Data records
- - - - -
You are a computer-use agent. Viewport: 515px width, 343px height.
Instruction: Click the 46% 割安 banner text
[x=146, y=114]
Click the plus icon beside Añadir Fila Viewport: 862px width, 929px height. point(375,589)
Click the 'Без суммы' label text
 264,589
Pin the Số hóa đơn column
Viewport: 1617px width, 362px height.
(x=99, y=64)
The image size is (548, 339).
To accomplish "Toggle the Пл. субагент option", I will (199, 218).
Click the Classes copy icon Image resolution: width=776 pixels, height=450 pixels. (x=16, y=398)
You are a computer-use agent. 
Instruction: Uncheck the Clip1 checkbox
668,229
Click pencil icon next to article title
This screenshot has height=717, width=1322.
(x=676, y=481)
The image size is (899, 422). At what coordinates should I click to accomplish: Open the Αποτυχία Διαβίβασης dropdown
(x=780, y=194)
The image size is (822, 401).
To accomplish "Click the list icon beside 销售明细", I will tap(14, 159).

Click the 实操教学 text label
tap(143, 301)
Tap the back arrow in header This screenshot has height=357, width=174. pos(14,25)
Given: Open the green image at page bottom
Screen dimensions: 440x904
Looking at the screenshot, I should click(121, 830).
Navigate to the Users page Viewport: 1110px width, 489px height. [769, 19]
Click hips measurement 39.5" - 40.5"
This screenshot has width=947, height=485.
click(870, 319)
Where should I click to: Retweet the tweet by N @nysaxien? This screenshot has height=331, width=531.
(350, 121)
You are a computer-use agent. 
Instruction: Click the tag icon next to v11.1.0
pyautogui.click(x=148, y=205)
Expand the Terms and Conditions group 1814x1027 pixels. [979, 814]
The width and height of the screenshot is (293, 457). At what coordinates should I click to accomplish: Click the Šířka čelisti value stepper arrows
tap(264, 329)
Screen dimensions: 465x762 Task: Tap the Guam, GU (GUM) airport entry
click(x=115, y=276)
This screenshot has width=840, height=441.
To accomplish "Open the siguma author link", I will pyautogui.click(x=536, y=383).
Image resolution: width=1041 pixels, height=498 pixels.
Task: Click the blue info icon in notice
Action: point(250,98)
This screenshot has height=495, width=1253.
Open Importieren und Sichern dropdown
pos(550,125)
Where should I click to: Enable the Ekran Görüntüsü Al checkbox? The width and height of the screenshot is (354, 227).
- - - - -
Task requirements
Every line from the one that contains "Given: Open the green image at page bottom" down to and including the last line of the records above must be set down exactly, with nothing else.

Task result
Given: Open the green image at page bottom
Screen dimensions: 440x904
Looking at the screenshot, I should click(121, 830).
Navigate to the Users page Viewport: 1110px width, 489px height. [769, 19]
Click hips measurement 39.5" - 40.5"
This screenshot has width=947, height=485.
click(870, 319)
Where should I click to: Retweet the tweet by N @nysaxien? This screenshot has height=331, width=531.
(350, 121)
You are a computer-use agent. 
Instruction: Click the tag icon next to v11.1.0
pyautogui.click(x=148, y=205)
Expand the Terms and Conditions group 1814x1027 pixels. [979, 814]
The width and height of the screenshot is (293, 457). At what coordinates should I click to accomplish: Click the Šířka čelisti value stepper arrows
tap(264, 329)
Screen dimensions: 465x762 Task: Tap the Guam, GU (GUM) airport entry
click(x=115, y=276)
This screenshot has width=840, height=441.
To accomplish "Open the siguma author link", I will pyautogui.click(x=536, y=383).
Image resolution: width=1041 pixels, height=498 pixels.
Task: Click the blue info icon in notice
Action: point(250,98)
This screenshot has height=495, width=1253.
Open Importieren und Sichern dropdown
pos(550,125)
Where should I click to: Enable the Ekran Görüntüsü Al checkbox? The width and height of the screenshot is (354, 227).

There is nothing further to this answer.